When tuning workflows (recipe/model combinations) in a workflow set, how do the specified metric functions influence the tuning?
More detail:
- We can create a few different recipes and store them in a list ("recipes_list")
- We can specify a few different models and store them in a list ("model_specs")
- We can specify a list of metric functions (a metric set) to be used for tuning; for example:
metrics_tuning <- metric_set(yardstick::f_meas, yardstick::sensitivity, yardstick::specificity,
yardstick::pr_auc, yardstick::roc_auc, yardstick::accuracy,
yardstick::precision, yardstick::average_precision)

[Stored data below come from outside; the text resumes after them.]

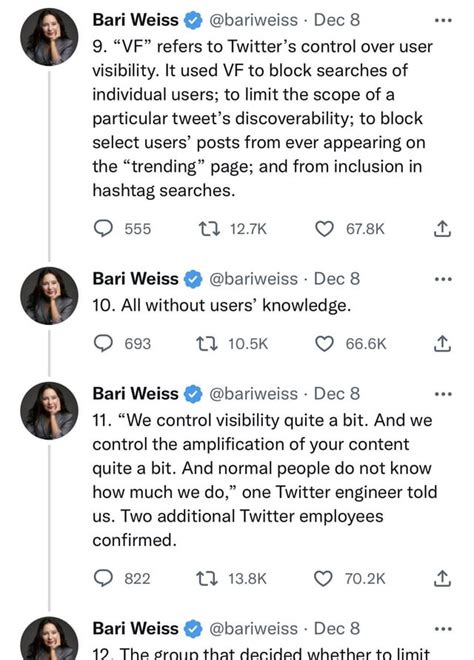Open Bari Weiss name link on tweet 9

pyautogui.click(x=136, y=20)
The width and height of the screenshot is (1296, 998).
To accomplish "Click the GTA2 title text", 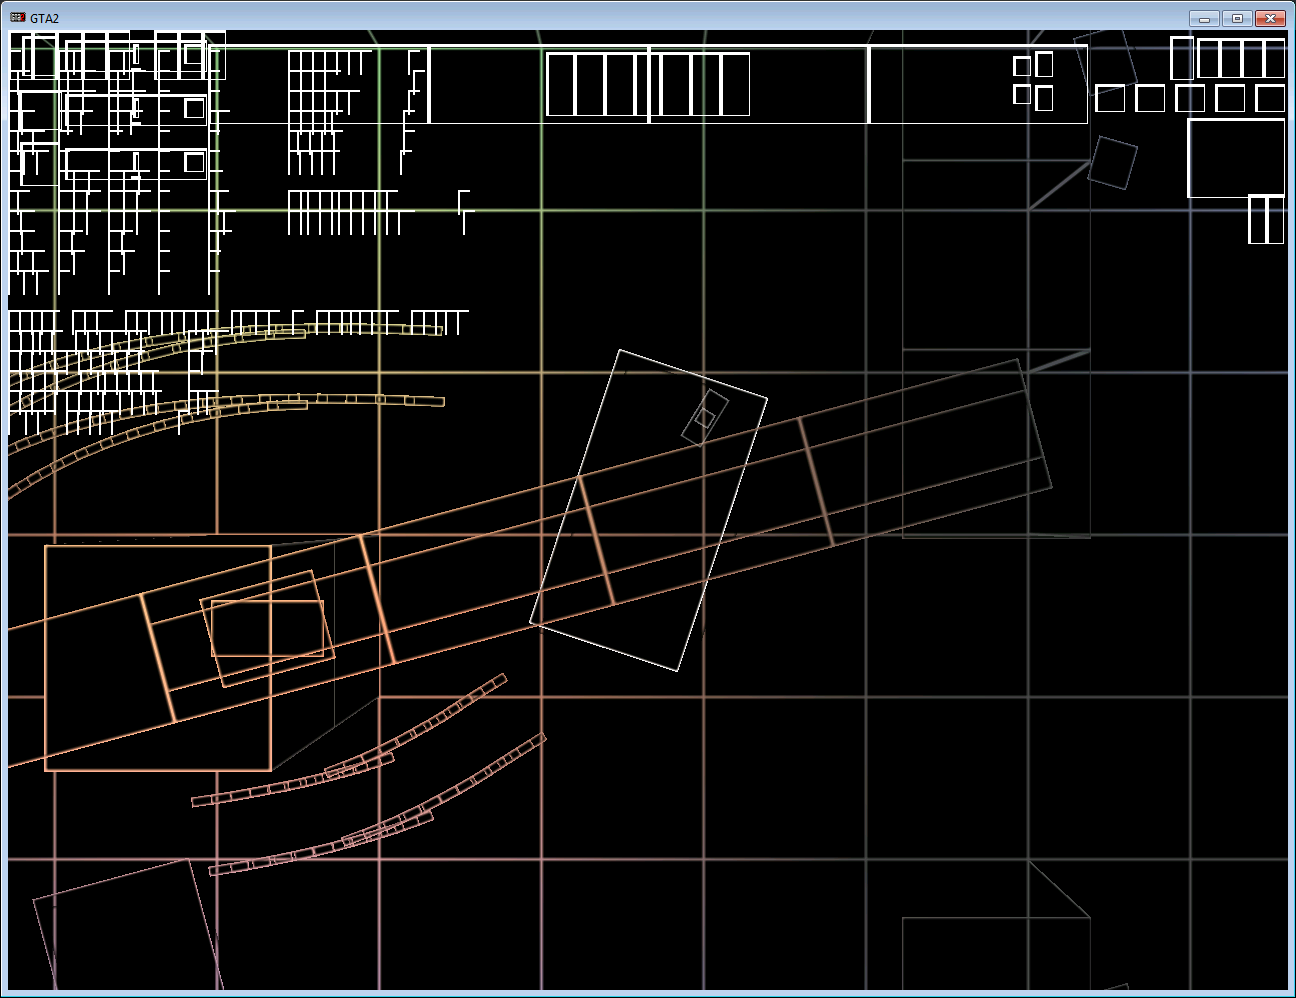I will click(x=44, y=18).
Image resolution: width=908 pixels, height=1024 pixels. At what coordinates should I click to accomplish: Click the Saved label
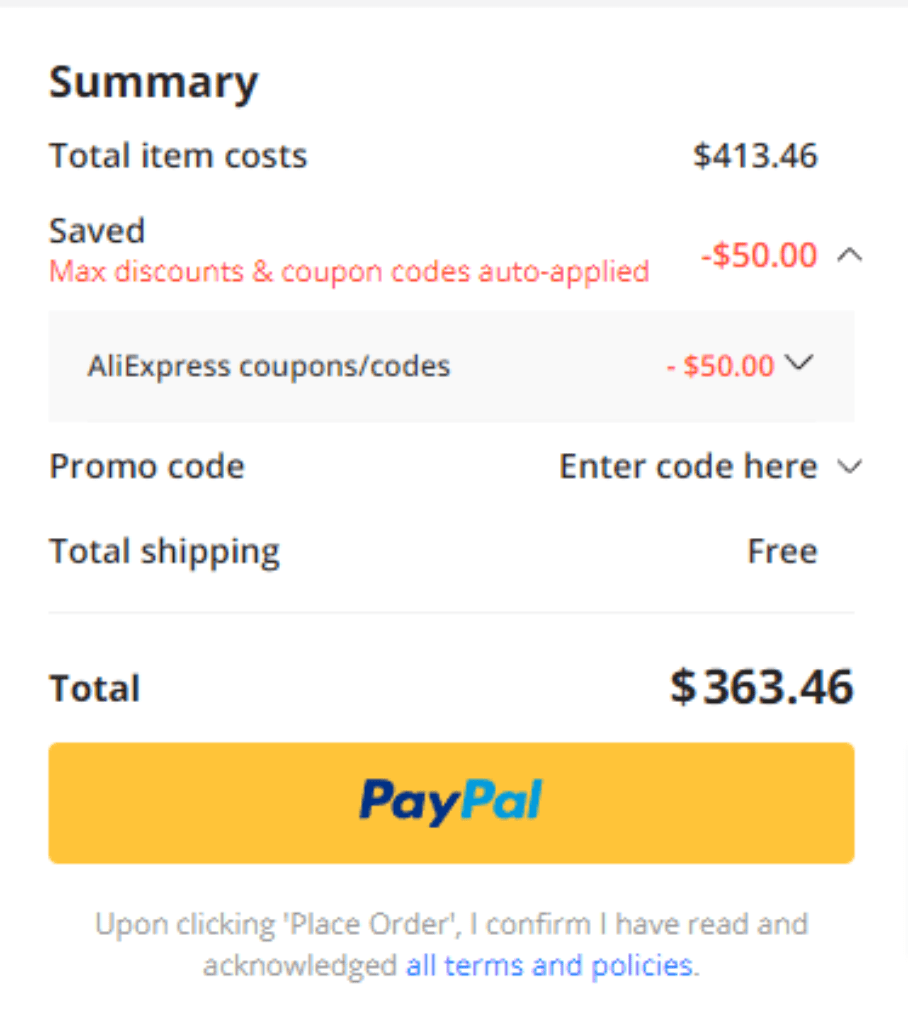[x=97, y=231]
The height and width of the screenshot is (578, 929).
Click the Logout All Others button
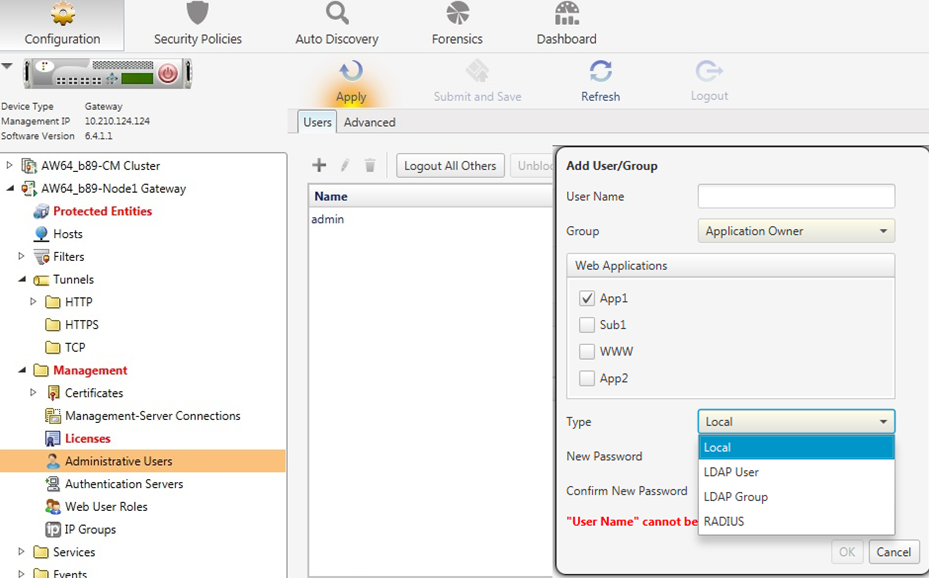tap(450, 165)
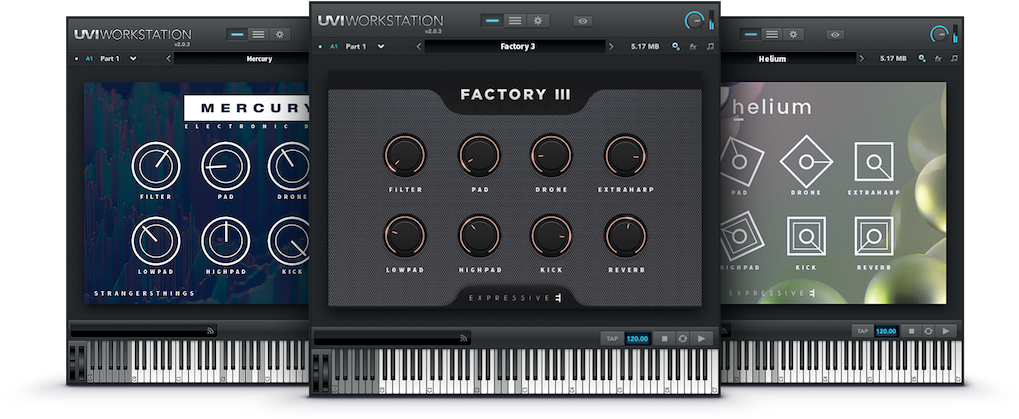Expand the Part 1 dropdown in Mercury window
The image size is (1019, 419).
pyautogui.click(x=133, y=59)
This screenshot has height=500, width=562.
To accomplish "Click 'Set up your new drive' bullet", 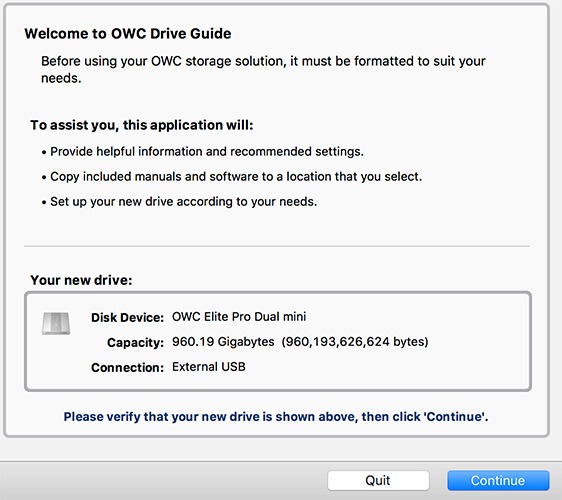I will point(179,202).
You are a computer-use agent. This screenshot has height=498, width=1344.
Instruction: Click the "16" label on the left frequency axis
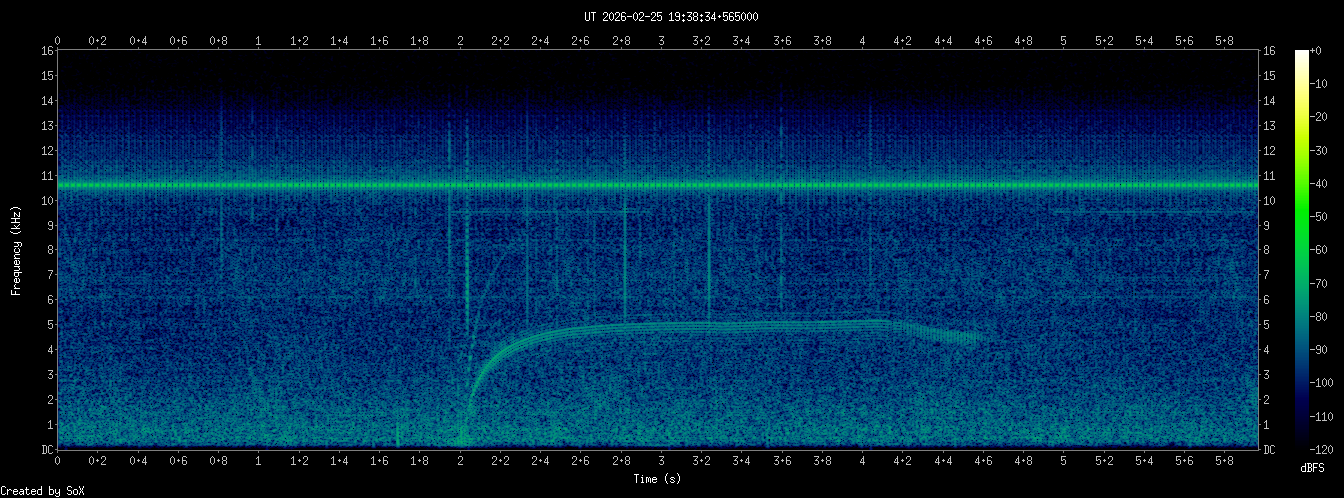47,51
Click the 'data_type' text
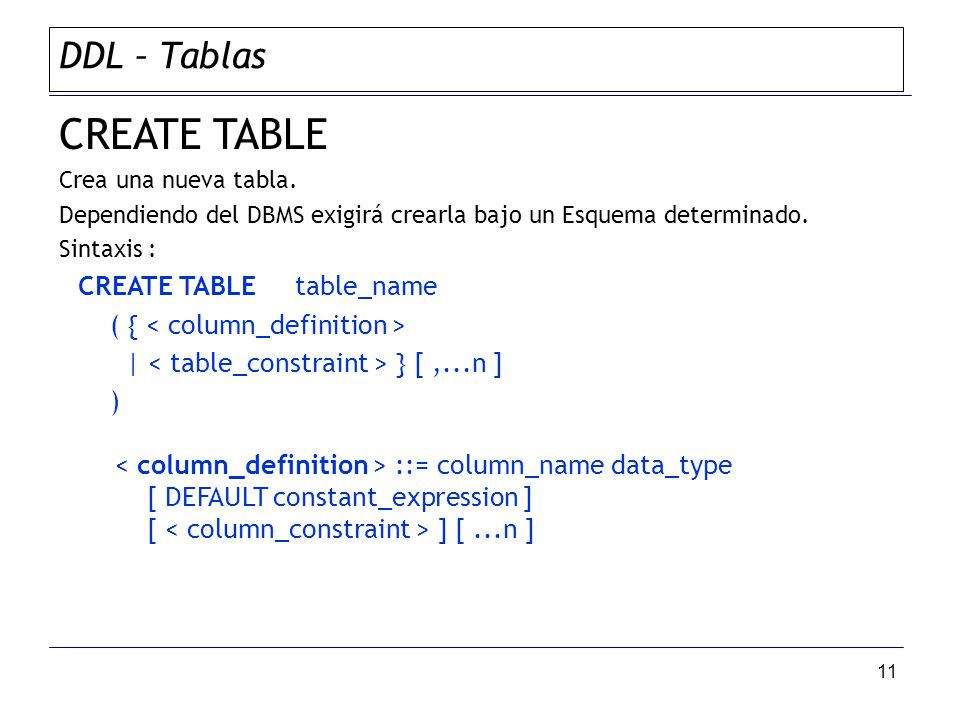The image size is (960, 720). pos(672,465)
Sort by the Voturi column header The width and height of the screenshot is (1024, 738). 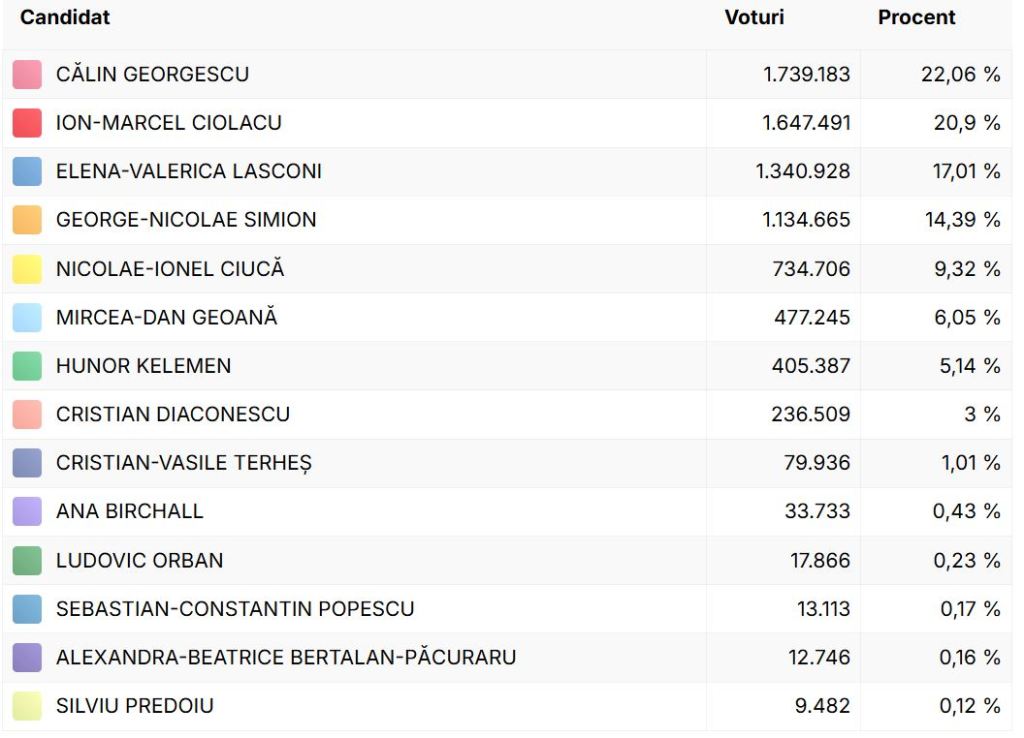tap(754, 18)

- We can combine recipes and models into workflows and store them in a workflowset:
# configure the tuning
cv_folds <- vfold_cv(data_train, v = 8) # number of cross-validation folds
tune_grid_size <- 50 # number of hyperparameter combinations to try
# create a workflow_set
wf_set <- workflow_set(
preproc = recipes_list, # add multiple recipes, as appropriate
models = model_specs, # add multiple models, as appropriate
cross = TRUE # execute all combinations of recipes and models
)
- Then we can tune the workflows in the workflowset (using different approaches):
# tune the models and update the workflow_set with ALL tuned results
wf_set_tuned_results <- workflow_map(
wf_set,
fn = "tune_race_anova", # repeated measures ANOVA; a more efficient search
verbose = TRUE,
seed = 123
resamples = cv_folds,
grid = tune_grid_size,
metrics = metrics_tuning,
control = control_race(verbose = TRUE, allow_par = TRUE, parallel_over = "everything", save_pred = TRUE, save_workflow = TRUE)
)
Given that context, what I'm trying to understand is how the list of metric functions influence the tuning. Does the tuning try to optimize all metrics at once? Does it try to optimize all metrics, but apply more weight to those specified earlier in the list? Does it only use the first metric to guide the tuning (but including others in the list allows you to see their calculated values in the results)?